Protective Role of Dietary Short-Chain Fatty Acid Propionate against Autoimmune Responses and Pathology of Systemic Lupus Erythematosus in MRL-lpr Mice

Background: Systemic lupus erythematosus (SLE) is a chronic autoimmune disease that affects multiple organs, including the skin and kidneys. The etiology of SLE remains unclear but involves hormonal, environmental, and genetic factors. Environmental factors, such as diet and microbiota-derived metabolites, among which short-chain fatty acids (SCFAs) are major players, can influence autoimmune disease pathogenesis.

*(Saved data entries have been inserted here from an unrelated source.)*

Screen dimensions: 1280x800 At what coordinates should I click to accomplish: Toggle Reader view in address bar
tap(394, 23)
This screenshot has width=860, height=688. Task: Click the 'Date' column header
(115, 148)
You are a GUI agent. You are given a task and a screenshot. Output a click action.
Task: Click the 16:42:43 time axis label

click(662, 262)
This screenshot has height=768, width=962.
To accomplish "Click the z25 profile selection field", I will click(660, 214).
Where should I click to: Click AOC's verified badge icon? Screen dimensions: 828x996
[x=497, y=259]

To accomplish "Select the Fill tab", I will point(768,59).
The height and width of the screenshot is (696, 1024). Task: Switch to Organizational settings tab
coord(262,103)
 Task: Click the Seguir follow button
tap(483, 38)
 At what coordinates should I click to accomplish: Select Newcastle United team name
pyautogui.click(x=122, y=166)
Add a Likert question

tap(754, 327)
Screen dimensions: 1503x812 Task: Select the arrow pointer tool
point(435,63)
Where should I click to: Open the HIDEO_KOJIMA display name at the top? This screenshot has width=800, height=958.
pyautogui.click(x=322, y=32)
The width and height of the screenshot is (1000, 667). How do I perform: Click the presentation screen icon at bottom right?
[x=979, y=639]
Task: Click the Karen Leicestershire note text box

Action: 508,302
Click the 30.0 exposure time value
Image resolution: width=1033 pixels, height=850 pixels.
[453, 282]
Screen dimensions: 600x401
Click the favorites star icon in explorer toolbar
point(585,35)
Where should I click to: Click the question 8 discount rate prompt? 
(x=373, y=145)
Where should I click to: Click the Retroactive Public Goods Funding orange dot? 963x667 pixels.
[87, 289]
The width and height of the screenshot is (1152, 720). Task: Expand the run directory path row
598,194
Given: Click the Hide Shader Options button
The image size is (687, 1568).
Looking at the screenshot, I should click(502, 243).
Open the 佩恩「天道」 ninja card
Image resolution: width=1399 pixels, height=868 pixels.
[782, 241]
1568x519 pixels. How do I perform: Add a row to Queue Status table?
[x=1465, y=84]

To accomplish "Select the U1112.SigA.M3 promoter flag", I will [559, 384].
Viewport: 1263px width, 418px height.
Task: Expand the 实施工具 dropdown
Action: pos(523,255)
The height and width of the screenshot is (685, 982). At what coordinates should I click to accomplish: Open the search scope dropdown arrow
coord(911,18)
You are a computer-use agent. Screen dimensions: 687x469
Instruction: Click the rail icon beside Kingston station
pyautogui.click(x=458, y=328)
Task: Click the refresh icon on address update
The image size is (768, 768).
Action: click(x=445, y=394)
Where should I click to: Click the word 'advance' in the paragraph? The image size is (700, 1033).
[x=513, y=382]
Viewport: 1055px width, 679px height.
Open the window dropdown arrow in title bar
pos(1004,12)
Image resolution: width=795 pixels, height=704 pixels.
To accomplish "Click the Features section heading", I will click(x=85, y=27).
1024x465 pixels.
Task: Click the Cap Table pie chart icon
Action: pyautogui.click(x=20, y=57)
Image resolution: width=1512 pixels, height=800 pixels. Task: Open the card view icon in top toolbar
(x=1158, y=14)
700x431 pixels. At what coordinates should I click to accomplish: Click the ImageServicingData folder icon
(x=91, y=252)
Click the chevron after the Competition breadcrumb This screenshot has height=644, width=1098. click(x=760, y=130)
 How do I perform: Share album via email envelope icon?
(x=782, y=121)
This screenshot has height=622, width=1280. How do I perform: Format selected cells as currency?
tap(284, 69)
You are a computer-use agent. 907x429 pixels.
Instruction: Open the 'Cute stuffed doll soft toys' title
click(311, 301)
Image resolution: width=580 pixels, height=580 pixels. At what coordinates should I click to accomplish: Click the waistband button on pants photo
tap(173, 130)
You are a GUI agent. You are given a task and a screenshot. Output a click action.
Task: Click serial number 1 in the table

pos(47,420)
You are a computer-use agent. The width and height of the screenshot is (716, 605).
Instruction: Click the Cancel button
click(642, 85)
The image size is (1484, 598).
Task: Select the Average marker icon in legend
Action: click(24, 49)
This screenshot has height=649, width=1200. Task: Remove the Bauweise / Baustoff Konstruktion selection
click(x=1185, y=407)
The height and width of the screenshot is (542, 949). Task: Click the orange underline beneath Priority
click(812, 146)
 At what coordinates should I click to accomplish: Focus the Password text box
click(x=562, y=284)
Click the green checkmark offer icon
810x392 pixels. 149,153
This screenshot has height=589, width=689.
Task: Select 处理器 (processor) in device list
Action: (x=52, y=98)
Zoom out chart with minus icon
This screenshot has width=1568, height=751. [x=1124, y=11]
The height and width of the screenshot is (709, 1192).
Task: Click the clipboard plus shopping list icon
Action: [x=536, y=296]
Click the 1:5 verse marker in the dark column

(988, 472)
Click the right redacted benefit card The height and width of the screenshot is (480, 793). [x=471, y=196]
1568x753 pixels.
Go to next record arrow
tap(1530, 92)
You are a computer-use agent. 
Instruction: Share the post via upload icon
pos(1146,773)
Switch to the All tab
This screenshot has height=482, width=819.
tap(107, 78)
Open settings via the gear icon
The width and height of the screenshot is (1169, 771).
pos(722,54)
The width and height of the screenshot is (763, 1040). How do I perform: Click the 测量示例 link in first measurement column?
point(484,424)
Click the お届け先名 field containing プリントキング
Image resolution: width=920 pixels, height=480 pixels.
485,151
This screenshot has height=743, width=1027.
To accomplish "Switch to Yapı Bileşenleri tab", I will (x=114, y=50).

Objectives: This study investigates the involvement of SCFAs in the pathogenesis of SLE and further investigates the effect of propionate (PA) supplementation on SLE disease outcome in MRL/MpJ-Fas^lpr (MRL-lpr) mice. Methods: Cecal SCFAs from mouse models with varying degrees of SLE disease activities (B6 (C57BL/6), MRL+/+ (Murphy Roths Large, MRL/MpJ), and MRL-lpr) were determined by liquid chromatography/MS analysis. Five-week-old MRL-lpr mice were supplemented with PA (200 mM, via drinking water) for 6 wk, and assessed for autoimmunity and disease markers. Results: Liquid chromatography/mass analysis of cecal SCFAs showed a significant decrease of PA in MRL-lpr mice (P < 0.001). PA treatment ameliorated the autoimmune response, evident from reduced serum autoantibodies (P < 0.05 for both antinuclear antibodies and anti–double-stranded deoxyribonucleic acid) and a significant alleviation of glomerulonephritis (P < 0.05). Furthermore, it restored the imbalances in gut microbiome composition and SCFAs, especially PA (P < 0.01). Additionally, PA treatment resulted in decreased splenic activated cluster of differentiation 4 (CD4) T cells (P < 0.05) and alterations in renal inflammatory signaling pathways. Conclusions: Our findings support the beneficial effects of PA in alleviating SLE and the therapeutic potential of PA or PA-producing bacteria for SLE.